The first day we went on a hike through the very old, very beautiful, indigenous forest. We first made our way up a high cliff to see the forest laid out below us enclosed by the three mountains. We also found a random bathtub, perched on the side of the cliff. It would definitely be a nice place for a bath, but a little odd all the same… We then headed down, into the forest we had looked at from above, to a tree marked off with a little gate around it. Ashwin, who had been coming to Hogsback since he was very young, told us the tree was eight hundred years old. After resting for a while in the shade of the ancient tree we moved on through the forest to the Madonna and Child Waterfall. The waterfall was lovely the water spilling from a high cliff to water pools at our feet. It had not rained that much, it hasn’t rained much in all of South Africa, but the misty downpour, steaming in the sun, was still impressive.

The way back was almost straight up, to the road at the top off the cliff. We ate lunch in a little restaurant, than separated, some heading back to the hotel, and the rest of us driving the forty five minutes to the place where we would go horse back riding. We rode across green, rolling hills for two exhilarating hours, watching the sun set over the mountains. Occasionally we let them run, and I felt the wind in my face as I tried to remember my long ago riding lessons.

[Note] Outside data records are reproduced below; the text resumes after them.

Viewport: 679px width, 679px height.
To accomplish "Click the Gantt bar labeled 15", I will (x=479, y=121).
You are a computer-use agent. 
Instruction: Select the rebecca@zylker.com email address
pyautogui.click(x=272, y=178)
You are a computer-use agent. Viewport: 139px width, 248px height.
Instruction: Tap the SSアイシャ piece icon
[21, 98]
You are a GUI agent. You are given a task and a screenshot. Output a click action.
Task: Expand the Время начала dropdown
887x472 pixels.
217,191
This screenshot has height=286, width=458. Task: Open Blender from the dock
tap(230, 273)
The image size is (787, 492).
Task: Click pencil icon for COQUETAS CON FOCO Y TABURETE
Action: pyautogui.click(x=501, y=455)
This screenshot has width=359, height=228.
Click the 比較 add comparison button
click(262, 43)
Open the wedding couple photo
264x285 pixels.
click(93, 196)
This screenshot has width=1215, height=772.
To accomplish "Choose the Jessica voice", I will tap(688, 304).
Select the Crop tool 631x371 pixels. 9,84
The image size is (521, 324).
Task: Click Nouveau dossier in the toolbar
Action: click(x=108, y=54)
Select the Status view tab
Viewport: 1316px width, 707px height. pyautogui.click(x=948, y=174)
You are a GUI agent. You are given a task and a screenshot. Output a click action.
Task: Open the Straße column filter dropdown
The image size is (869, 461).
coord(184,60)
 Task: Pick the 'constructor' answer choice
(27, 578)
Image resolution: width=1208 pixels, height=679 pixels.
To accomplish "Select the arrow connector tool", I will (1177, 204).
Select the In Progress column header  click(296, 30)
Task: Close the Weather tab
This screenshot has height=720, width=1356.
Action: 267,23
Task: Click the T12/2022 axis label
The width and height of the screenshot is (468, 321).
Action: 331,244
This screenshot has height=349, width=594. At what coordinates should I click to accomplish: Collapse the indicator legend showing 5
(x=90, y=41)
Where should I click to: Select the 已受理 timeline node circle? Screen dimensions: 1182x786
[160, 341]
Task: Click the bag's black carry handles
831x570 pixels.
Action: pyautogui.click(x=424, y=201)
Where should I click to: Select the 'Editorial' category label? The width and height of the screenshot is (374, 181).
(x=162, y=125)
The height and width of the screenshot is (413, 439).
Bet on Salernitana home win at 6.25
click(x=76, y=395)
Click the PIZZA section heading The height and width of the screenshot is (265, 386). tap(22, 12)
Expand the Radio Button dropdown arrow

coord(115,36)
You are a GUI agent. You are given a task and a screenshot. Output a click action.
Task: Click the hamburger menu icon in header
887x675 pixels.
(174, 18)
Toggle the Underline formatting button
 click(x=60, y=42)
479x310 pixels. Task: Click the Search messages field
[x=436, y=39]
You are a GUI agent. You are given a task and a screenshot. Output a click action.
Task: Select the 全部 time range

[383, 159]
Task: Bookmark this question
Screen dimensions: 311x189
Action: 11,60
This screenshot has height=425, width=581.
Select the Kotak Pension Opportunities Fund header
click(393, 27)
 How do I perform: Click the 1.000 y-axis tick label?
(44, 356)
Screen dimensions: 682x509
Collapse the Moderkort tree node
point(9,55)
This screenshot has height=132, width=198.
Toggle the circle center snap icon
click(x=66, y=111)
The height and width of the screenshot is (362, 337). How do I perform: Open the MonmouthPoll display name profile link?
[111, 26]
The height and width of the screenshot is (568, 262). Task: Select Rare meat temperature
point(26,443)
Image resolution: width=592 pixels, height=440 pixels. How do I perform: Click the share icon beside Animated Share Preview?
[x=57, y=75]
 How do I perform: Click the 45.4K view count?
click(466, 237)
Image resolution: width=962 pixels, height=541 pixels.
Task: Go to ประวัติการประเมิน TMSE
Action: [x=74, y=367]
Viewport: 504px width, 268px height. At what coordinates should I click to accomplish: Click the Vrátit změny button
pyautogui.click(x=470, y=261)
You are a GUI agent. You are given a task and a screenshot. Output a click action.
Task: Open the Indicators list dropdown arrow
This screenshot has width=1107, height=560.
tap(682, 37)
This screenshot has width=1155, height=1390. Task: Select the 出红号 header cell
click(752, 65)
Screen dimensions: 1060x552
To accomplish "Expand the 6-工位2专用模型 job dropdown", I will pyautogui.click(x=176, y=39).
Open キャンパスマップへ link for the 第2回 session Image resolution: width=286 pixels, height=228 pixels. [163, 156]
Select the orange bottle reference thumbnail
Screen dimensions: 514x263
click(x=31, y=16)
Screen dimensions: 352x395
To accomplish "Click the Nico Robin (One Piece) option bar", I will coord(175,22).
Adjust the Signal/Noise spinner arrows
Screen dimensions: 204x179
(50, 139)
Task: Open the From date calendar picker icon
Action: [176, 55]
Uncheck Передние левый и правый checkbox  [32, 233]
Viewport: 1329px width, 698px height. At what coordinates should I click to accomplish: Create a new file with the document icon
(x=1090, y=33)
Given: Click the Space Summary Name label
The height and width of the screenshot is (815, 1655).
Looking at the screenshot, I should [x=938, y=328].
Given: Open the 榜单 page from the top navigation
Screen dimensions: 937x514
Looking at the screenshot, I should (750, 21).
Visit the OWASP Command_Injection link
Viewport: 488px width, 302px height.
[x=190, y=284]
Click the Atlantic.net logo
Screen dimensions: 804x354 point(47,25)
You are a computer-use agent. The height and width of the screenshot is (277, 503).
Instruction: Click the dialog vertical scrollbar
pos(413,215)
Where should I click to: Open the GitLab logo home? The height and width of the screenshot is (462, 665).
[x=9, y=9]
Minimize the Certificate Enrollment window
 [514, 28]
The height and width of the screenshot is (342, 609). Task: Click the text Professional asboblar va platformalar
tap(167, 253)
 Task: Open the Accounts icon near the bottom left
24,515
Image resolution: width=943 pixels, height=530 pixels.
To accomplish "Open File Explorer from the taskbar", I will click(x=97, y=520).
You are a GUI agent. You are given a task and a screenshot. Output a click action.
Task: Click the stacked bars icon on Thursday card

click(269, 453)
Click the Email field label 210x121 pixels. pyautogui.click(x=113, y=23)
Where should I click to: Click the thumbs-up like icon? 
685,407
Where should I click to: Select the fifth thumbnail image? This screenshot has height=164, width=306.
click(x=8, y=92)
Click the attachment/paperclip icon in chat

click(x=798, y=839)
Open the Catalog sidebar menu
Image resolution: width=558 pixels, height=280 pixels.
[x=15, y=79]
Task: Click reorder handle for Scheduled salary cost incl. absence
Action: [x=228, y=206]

The next day was quiet. The rest of the group took their turn at horseback riding and I walked around and enjoyed the remoteness. I also watched TV on an actual television for the first time in weeks. Our last day we stopped at a spot at the top of a cliff called, appropriately, the Edge. The view was amazing, you could see almost all the way to the ocean. At the Edge was also a series of outdoor sculptures, called the eco-shrine, created by a woman who lived there. The sculptures were lovely stone and mosaic abstract shapes, some of them forming frames for the view they overlooked. On some of the sculptures were set vibrantly coloured paintings meant to symbolize a connection between humans and nature. We stood and looked at the beauty around us, and as we walked back through the woods to the van, a group of monkeys started jumping from tree to tree above us.